AND SO I TOOK A BOAT to Whitehall Palace. I had no more information to bring Lord Parr about what might have happened to the Queen’s book; and I realized that, with all Greening’s group gone, its fate might remain unknown.
On the way to Temple Stairs I called in at chambers to tell Barak I would be away that day, I did not know for how long. He was alone – Nicholas and Skelly had not yet come in – and I summoned him to my room.
‘Whitehall?’ he asked.
‘Yes. I found McKendrick last night.’ I told him what had happened at the hospital.
‘So the late Master Curdy was the spy.’
‘So it seems.’ I sighed. ‘I have reached a dead end.’
‘Then leave it to the politicians now,’ he said roughly. ‘You’ve done all you can.’
‘I cannot but feel I have failed the Queen.’
‘You’ve done all you can,’ he repeated impatiently. ‘Risked your life.’
‘I know. And yours, and Nicholas’s.’
‘Then have done with it. If Queen Catherine falls, it will be through her own foolishness.’

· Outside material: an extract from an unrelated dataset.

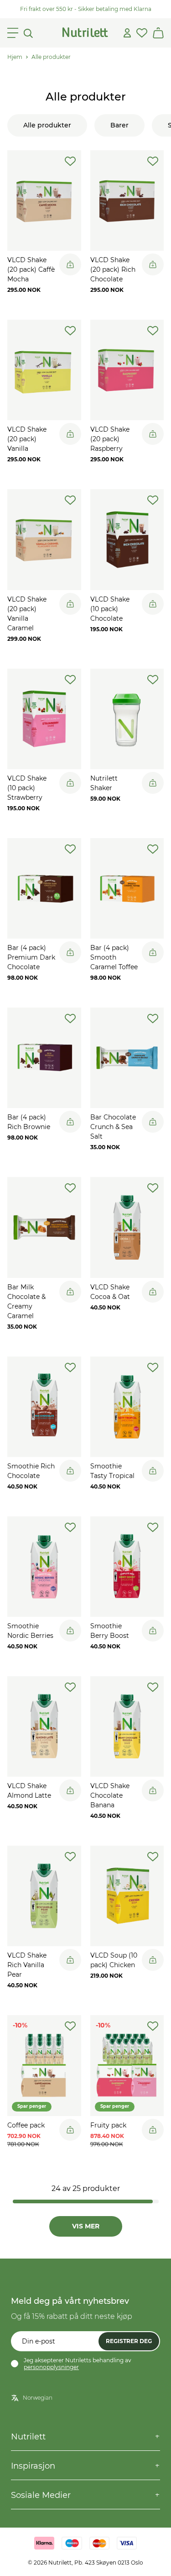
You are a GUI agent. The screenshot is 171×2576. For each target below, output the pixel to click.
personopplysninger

I ENTERED THE PALACE by the Common Stairs again, the wherry jostling for space at the pier along with boats carrying newly slaughtered swans for the royal table and bolts of fine silk. The pier ran a long way out into the water, so that unloading could take place even at low tide. The tide was almost full now, though, just starting to ebb. Dirty grey water washed round the lowest of the stone steps. I thought for a moment of poor Peter Cotterstoke, tumbling into the river on a cold autumn day. As I left the boat, gathering my robe around me and straightening my cap, I looked upriver to the Royal Stairs. There, a narrow, brightly painted building two storeys high jutted out of the long redbrick facade of the palace. It ended at a magnificent stone boathouse, built over the water. A barge was heading towards it, oarsmen pulling hard against the tide. A man in a dark robe and cap sat in the stern. I recognized the slab face and forked beard: Secretary Paget, master of spies, and one of those who knew whether an emissary of the Pope called Bertano was truly in London.

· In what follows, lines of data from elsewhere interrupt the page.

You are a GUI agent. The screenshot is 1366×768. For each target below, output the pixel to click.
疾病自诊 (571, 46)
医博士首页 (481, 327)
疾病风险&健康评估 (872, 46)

I went into the maze of buildings, tight-packed around their little inner courts. Some of the guards recognized me by sight now, though as always at strategic points my name had to be checked against a list. All the magnificence within had become familiar, almost routine. I was accustomed now to avoid looking at all the great works of art and statuary as I passed along, lest they delay me. I saw two stonemasons creating a new and elaborate cornice in a corridor, and remembered Leeman saying how every stone in the palace was built on common people’s sweat. I recalled that craftsmen were paid a lower rate for royal work, justified by the status that accrued from working for the King.

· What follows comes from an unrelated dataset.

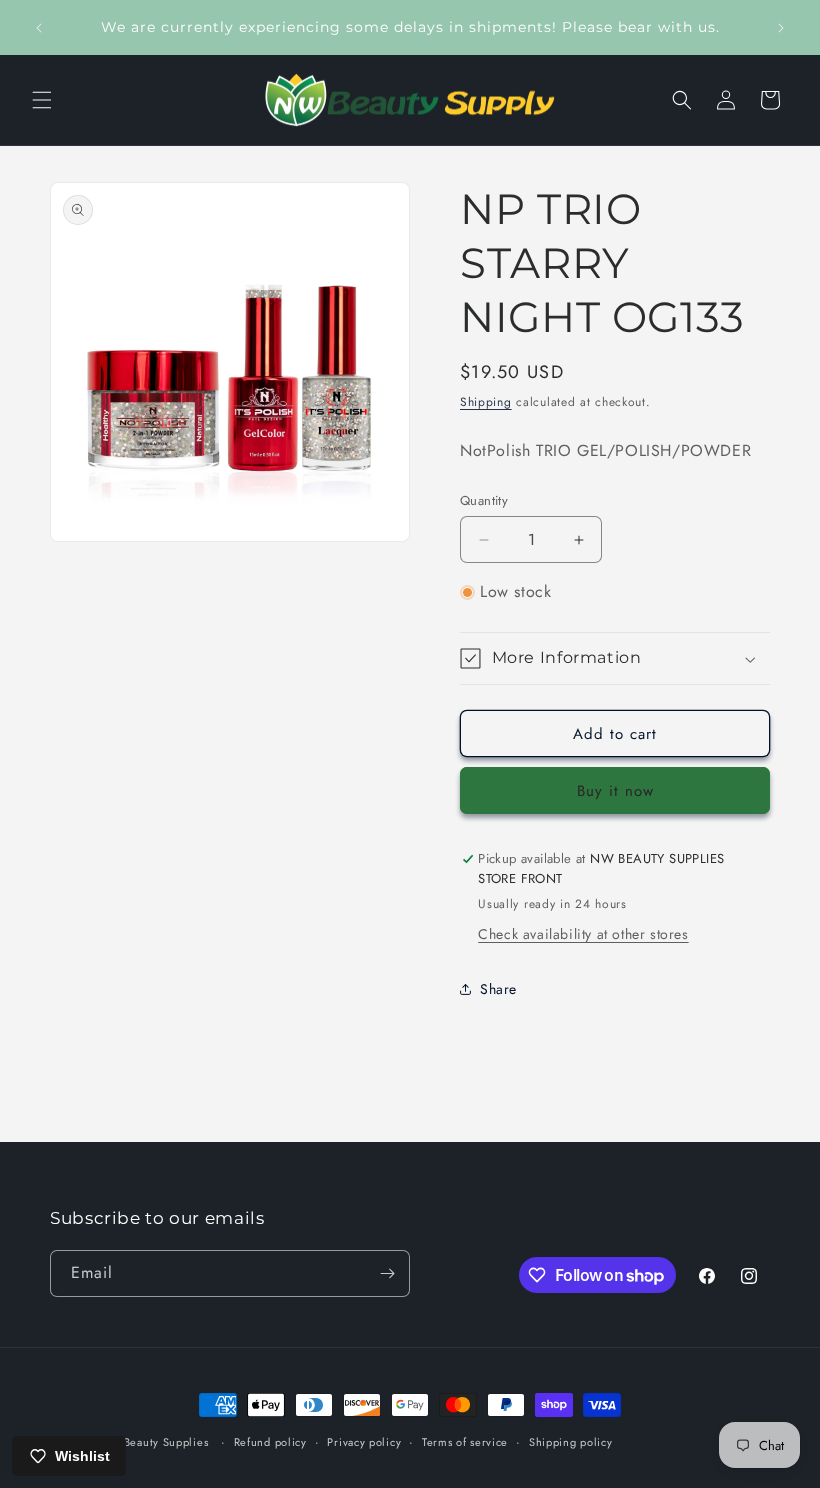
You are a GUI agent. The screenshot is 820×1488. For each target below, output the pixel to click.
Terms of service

I was admitted again at the Queen’s Presence Chamber. A young man, one of the endless petitioners, stood arguing with a bored-looking guard in his black-and-gold livery. ‘But my father has sent to Lord Parr saying I was arriving from Cambridge today. I have a degree in canon law. I know there is a position on the Queen’s Learned Council come vacant.’
‘You are not on the list,’ the guard answered stolidly. I thought, who was leaving? Was it me, now my work was done?
In the bay window overlooking the river some of the Queen’s ladies sat as usual, needlework on their laps, watching a dance performed with surprising skill by Jane Fool. I saw Mary Odell sitting with the highborn ladies despite her lack of rank. The pretty young Duchess of Suffolk, her lapdog Gardiner on her knee, sat between her and the Queen’s sister Lady Anne Herbert, whom I had seen at Baynard’s Castle. A tall thin young man with a narrow, beaky face and wispy beard stood behind them, watching with a supercilious expression.
Jane came to a halt in front of the gentleman and bowed. ‘There, my Lord of Surrey,’ she said to the man. ‘Am I not fit to be your partner at the dancing at Hampton Court for the admiral?’ So this was Surrey, the Duke of Norfolk’s oldest son, but reportedly a reformer, said to be a skilled poet, who last winter had been in trouble for leading a drunken spree in the city.
He answered curtly, ‘I dance only with ladies of rank, Mistress Fool. And now you must excuse me. I have to meet my father.’
‘Do not be harsh with Jane,’ the Duchess of Suffolk said reprovingly; for the fool’s moon face had reddened. But then Jane saw me standing a little way off, and pointed at me. ‘There is the reason the Queen has gone to Lord Parr’s chamber! The lawyer has come again to bother her with business! See, he has a back as hunched as Will Somers’!’